Il numero 1522, servizio pubblico della Presidenza del Consiglio-Dipartimento Pari Opportunità, è sempre attivo, 24 ore su 24

Le donne vittima di violenza e stalking non devono sentirsi sole, neanche in questa emergenza che ci costringe tutti a casa e che in alcune situazioni può trasformarsi in un vero e proprio rischio, soprattutto quando le violenze avvengono tra le mura domestiche.

Il Dipartimento delle Pari Opportunità e il ministro Elena Bonetti hanno precisato che il numero 1522 (servizio pubblico della Presidenza del Consiglio), è infatti sempre attivo, 24 ore su 24, per accogliere le richieste di aiuto e assistenza da parte delle donne che subiscono violenza domestica.

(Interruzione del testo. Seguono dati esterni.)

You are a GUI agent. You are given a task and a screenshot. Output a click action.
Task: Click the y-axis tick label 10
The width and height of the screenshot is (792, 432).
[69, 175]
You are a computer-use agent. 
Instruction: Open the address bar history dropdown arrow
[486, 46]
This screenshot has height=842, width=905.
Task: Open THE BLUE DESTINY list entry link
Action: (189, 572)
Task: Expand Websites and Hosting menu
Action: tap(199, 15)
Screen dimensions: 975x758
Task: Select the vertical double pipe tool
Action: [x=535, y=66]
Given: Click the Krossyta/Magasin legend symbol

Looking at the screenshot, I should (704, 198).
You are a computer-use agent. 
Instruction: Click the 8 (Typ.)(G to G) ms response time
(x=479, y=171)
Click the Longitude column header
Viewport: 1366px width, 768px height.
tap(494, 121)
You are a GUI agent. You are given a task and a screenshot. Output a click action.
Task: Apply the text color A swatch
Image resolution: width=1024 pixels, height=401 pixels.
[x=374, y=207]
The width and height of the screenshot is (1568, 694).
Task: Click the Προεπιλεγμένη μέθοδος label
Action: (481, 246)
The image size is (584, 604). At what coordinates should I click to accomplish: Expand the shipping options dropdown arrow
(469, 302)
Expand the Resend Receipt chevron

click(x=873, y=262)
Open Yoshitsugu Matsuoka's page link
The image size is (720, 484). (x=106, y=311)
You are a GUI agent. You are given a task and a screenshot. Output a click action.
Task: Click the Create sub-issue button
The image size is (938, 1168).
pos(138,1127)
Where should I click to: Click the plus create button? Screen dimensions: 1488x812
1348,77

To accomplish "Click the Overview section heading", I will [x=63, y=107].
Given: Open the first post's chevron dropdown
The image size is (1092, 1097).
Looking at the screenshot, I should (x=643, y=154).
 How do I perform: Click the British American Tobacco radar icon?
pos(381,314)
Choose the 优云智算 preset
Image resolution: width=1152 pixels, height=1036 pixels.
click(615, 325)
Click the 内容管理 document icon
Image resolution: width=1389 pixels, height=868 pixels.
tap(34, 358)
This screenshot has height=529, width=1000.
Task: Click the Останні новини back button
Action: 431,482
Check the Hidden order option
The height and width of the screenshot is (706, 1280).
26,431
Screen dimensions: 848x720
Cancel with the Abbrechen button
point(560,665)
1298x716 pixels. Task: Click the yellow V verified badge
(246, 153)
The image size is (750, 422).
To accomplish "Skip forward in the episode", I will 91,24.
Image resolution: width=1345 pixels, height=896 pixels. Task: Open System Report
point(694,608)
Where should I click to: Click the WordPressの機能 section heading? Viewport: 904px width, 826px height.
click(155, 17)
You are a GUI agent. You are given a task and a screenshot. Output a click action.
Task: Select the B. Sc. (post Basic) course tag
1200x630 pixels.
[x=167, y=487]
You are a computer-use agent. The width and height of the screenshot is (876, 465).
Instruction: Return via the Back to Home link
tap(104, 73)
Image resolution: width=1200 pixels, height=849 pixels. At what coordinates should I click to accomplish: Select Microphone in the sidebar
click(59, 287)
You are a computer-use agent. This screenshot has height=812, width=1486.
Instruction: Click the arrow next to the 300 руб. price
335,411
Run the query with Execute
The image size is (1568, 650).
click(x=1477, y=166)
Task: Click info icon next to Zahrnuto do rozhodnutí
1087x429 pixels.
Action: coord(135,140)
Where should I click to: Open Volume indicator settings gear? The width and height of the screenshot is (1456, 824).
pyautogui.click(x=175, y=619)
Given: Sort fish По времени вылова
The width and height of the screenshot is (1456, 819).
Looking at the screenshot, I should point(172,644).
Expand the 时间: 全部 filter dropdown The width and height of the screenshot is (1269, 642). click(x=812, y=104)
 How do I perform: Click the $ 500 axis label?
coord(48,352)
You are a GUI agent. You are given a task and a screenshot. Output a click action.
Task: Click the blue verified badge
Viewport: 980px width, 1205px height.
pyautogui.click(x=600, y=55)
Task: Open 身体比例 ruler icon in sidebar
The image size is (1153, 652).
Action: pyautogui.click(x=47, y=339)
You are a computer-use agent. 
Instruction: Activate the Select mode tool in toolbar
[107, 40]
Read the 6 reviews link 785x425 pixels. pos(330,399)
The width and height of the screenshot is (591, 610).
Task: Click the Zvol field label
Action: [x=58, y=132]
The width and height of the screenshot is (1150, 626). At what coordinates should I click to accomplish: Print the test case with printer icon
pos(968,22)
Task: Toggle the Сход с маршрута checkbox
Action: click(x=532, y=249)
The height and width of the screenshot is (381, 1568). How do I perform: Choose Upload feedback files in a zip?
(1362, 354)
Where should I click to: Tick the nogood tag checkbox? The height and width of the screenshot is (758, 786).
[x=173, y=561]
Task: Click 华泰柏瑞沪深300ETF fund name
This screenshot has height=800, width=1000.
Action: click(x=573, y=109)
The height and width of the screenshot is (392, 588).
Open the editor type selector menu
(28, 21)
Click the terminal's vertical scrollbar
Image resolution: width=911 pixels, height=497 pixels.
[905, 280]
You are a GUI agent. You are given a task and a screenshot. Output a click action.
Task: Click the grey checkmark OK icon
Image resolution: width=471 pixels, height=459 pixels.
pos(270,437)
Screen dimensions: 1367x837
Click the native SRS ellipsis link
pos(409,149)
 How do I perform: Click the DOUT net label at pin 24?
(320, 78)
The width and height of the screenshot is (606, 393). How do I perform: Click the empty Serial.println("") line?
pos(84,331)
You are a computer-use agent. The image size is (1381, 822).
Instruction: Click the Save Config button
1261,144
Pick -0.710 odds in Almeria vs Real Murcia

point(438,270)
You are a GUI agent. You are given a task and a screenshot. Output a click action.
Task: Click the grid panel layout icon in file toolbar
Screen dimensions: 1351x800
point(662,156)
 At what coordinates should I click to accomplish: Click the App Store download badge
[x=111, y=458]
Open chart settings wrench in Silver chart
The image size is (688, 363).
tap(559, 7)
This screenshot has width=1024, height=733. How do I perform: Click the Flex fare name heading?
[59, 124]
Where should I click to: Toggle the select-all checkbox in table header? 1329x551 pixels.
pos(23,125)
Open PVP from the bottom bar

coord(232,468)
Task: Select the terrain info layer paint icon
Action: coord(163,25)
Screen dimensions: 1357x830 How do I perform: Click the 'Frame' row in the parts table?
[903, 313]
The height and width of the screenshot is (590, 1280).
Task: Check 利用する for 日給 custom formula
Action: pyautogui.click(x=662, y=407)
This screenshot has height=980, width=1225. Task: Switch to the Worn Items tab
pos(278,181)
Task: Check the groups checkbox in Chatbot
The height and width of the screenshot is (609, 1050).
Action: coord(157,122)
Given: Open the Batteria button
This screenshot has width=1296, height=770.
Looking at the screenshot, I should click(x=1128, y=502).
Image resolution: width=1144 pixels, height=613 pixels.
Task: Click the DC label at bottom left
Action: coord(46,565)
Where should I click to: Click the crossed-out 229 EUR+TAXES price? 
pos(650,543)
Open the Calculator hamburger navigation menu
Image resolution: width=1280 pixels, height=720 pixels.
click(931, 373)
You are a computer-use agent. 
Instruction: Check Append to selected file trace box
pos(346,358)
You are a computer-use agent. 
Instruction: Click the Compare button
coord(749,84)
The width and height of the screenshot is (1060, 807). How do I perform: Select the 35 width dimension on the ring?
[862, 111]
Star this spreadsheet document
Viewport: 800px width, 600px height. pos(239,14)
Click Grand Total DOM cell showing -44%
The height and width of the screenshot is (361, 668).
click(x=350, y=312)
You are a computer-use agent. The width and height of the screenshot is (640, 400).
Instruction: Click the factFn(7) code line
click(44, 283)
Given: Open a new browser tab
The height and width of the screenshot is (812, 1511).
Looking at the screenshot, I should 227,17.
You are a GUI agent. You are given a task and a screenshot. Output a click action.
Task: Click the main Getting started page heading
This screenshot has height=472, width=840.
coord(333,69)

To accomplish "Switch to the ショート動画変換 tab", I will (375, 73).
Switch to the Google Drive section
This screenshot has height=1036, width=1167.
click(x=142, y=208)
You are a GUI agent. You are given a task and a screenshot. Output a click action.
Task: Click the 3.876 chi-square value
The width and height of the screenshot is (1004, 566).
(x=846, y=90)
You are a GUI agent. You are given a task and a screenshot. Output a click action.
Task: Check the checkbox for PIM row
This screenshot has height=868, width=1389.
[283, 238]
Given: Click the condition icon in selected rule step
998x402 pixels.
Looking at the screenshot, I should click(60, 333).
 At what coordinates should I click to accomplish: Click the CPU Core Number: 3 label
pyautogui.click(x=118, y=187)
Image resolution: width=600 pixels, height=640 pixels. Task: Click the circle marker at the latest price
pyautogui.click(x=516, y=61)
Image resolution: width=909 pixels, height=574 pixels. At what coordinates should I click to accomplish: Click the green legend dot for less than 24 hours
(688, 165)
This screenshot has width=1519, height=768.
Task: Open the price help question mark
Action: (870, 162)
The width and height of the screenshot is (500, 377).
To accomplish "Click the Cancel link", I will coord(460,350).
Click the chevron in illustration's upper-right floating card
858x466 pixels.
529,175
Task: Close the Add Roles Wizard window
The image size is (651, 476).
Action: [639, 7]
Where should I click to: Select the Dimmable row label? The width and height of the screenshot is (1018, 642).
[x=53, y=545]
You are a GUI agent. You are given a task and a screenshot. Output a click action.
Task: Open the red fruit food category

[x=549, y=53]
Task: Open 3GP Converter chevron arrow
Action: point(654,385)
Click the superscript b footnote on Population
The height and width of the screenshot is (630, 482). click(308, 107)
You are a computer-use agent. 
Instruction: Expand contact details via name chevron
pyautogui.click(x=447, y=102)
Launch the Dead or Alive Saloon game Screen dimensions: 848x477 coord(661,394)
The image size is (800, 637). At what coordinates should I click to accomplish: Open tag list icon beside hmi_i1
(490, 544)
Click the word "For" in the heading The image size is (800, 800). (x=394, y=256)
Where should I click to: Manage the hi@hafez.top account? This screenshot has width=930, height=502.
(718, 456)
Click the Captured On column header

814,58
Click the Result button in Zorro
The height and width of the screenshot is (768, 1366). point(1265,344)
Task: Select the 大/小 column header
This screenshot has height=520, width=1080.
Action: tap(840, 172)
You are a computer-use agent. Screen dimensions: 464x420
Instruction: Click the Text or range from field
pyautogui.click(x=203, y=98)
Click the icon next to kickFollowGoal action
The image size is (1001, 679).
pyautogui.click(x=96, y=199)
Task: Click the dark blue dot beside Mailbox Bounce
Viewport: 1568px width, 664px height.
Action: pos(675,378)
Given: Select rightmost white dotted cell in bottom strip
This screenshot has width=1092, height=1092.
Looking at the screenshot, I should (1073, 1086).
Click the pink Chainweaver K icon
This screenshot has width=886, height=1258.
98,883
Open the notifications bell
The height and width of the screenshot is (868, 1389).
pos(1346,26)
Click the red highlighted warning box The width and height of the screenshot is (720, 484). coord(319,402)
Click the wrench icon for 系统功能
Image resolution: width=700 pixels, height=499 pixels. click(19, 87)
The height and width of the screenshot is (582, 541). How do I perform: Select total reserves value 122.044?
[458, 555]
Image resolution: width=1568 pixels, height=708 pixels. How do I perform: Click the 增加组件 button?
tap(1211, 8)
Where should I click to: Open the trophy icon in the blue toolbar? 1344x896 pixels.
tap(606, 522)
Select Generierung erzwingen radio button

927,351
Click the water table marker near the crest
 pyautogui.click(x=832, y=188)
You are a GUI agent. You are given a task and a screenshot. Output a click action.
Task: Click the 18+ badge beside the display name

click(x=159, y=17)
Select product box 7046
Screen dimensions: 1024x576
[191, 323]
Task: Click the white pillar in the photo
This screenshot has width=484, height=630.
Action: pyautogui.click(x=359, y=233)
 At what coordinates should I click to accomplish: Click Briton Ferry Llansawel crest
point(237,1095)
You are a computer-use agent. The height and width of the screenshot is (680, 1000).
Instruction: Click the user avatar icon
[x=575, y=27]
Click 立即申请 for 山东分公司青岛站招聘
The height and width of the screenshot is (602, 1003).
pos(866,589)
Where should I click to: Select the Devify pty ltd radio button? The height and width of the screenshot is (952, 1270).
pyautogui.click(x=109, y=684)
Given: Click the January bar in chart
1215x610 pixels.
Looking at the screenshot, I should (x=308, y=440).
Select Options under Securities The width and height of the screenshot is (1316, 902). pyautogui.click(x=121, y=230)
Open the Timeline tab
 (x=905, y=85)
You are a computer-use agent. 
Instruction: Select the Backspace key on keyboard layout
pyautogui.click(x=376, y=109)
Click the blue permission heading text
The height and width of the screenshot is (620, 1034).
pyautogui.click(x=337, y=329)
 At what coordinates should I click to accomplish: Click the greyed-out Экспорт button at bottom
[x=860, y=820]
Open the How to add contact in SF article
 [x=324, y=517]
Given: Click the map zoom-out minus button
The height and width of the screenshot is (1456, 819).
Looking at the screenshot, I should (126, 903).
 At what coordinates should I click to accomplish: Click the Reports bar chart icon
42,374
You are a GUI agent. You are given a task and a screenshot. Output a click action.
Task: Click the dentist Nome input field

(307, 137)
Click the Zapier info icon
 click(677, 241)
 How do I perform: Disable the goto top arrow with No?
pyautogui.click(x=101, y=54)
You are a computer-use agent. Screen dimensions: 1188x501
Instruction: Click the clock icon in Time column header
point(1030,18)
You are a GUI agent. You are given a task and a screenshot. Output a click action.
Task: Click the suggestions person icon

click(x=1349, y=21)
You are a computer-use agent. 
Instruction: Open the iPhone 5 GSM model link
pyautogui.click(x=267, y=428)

Insomma, nonostante le restrizioni sociali adottate per contrastare Covid-19, le attività dei Centri antiviolenza non vengono sospese. E le donne che si trovano in una situazione di emergenza e urgenza determinata da episodi di violenza possono uscire di casa e raggiungere il centro antiviolenza in quanto sussistono "ragioni di necessità", condizione che nel decreto dell’11 marzo autorizza agli spostamenti.